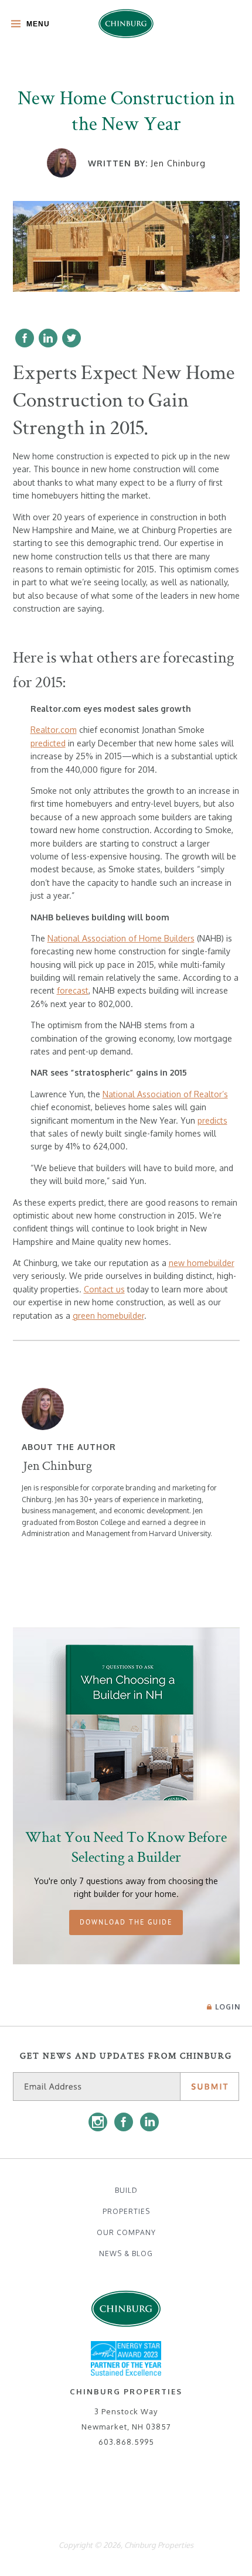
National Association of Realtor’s (165, 1094)
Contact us (104, 1289)
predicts (212, 1120)
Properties (126, 2211)
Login (227, 2006)
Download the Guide (126, 1922)
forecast (72, 990)
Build (126, 2190)
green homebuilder (108, 1316)
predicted (48, 743)
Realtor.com (53, 730)
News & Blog (126, 2253)
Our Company (126, 2232)
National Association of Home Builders (121, 938)
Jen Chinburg (178, 163)
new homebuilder (201, 1263)
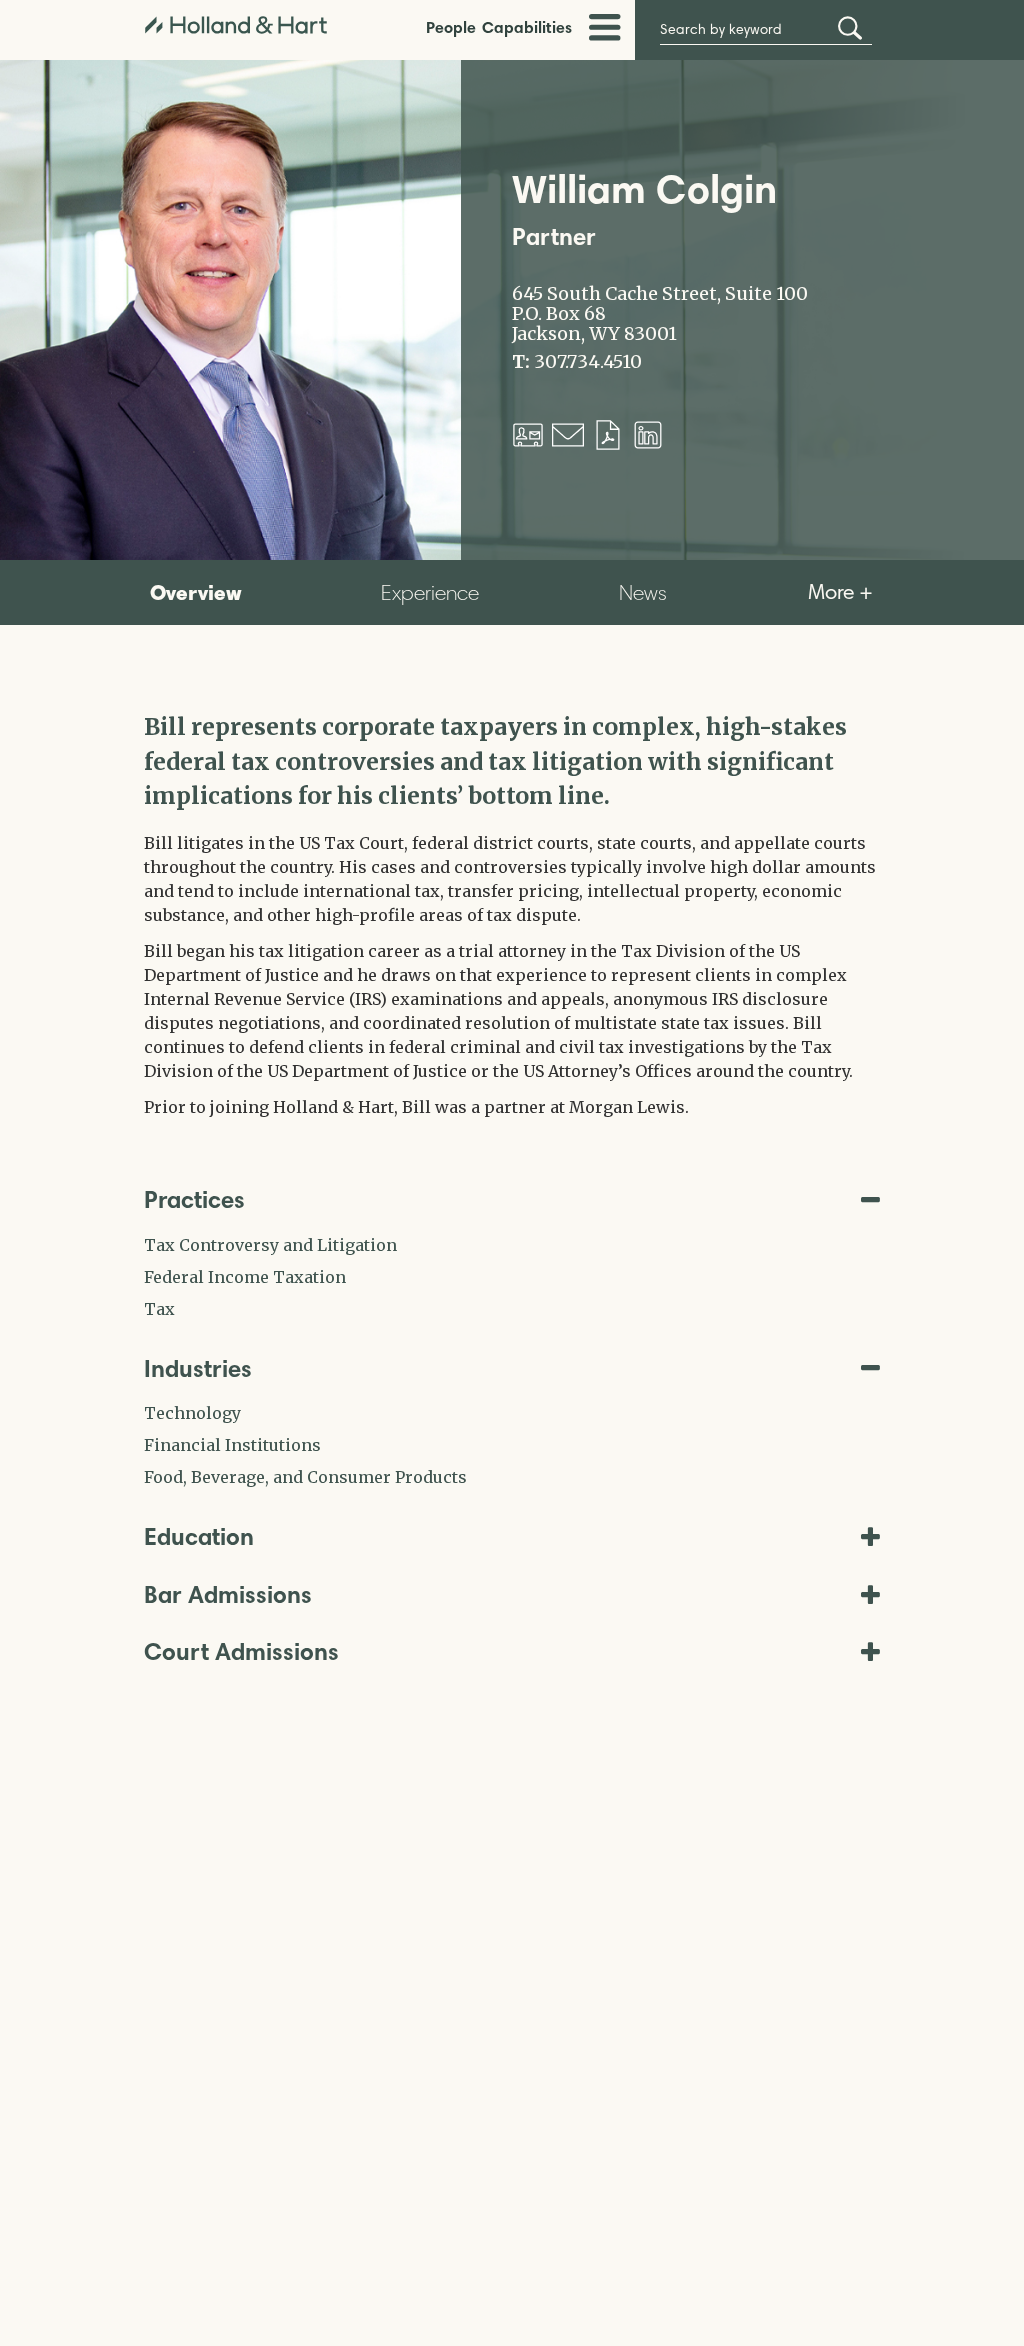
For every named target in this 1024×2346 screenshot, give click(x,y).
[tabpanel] (512, 914)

* _TO DO_
Return, in full, every line of these entries that holds "Association".

* _WORKED SOLUTION_
National Association of Realtor’s (165, 1094)
National Association of Home Builders (121, 938)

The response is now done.